Essa apropriação de uma máscara, ou persona (palavra que vem do latim, implicando que uma voz é algo descoberto por “soar através” de uma máscara, como em per/sona), não é um processo fácil. Envolve artifícios, e a arte de ensinar não é menos complicada do que qualquer outra. Não é algo “natural”, isto é, “encontrada na natureza”. Um professor iniciante terá de experimentar um sem-número de máscaras antes de encontrar a que se adapte a ele, que pareça apropriada, que funcione para organizar e incorporar uma voz de quem ensina. Na maioria dos casos, um professor terá um armário abarrotado de máscaras para experimentar à procura de uma que lhe caia bem.

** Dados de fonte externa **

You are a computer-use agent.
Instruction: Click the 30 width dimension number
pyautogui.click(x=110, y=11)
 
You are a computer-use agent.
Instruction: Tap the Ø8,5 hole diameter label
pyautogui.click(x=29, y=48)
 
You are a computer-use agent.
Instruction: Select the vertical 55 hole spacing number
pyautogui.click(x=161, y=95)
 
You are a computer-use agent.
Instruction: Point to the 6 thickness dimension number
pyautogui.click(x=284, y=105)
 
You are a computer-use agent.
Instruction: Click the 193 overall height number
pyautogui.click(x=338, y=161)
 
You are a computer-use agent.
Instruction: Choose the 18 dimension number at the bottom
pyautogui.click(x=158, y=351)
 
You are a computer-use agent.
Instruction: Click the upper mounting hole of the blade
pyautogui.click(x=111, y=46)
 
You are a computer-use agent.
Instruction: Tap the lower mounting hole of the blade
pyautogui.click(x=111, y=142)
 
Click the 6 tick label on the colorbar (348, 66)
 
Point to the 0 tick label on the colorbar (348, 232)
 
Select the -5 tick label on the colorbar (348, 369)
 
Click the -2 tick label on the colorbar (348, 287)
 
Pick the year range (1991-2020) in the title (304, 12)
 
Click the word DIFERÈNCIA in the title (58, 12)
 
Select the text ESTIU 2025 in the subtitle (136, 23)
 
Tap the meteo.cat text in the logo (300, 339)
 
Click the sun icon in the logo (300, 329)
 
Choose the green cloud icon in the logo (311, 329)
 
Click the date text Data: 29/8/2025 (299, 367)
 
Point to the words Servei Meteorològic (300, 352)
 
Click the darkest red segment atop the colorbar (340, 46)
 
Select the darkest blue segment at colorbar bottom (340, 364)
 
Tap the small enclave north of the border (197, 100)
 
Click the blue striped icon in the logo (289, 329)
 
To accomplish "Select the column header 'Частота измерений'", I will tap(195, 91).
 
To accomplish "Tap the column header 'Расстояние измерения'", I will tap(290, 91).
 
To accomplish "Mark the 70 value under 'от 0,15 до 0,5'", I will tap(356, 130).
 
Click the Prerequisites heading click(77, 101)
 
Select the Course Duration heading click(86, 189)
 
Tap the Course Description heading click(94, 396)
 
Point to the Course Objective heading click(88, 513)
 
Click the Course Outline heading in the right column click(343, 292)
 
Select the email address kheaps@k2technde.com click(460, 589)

Deve acabar com a noção tola de que uma máscara não é “autêntica”, de que há algo vergonhoso em “não ser você mesmo”. Autenticidade é, em última instância, uma construção, algo inventado — tem muito a ver com um determinado conjunto de roupas que parecerá autêntico, ou não, conforme o contexto. A noção do “verdadeiro” eu é romântica, e absolutamente falsa. Não existe tal coisa. Sempre admirei o poema de Pablo Neruda que começa dizendo: “Tenho muitos eus.” É verdade. Um biógrafo, como Virginia Woolf certa vez observou, tem sorte quando consegue estabelecer meia dúzia de eus numa biografia. Na verdade, há milhares de eus em cada ser humano. Eis que se misturam e alteram-se, sofrem mutações, vinculam-se, fragmentam-se, reúnem-se de novo uma infinidade de vezes por dia. Esta é a realidade da identidade de todos nós. Um professor iniciante deve enfrentar essa realidade desde o começo, descartando a ideia de que há um profundo e verdadeiro eu que tenha uma existência independente, que pode ser alcançado nas profundezas do coração, que pode ser exposto facilmente, sem medo, com confiança em suas características.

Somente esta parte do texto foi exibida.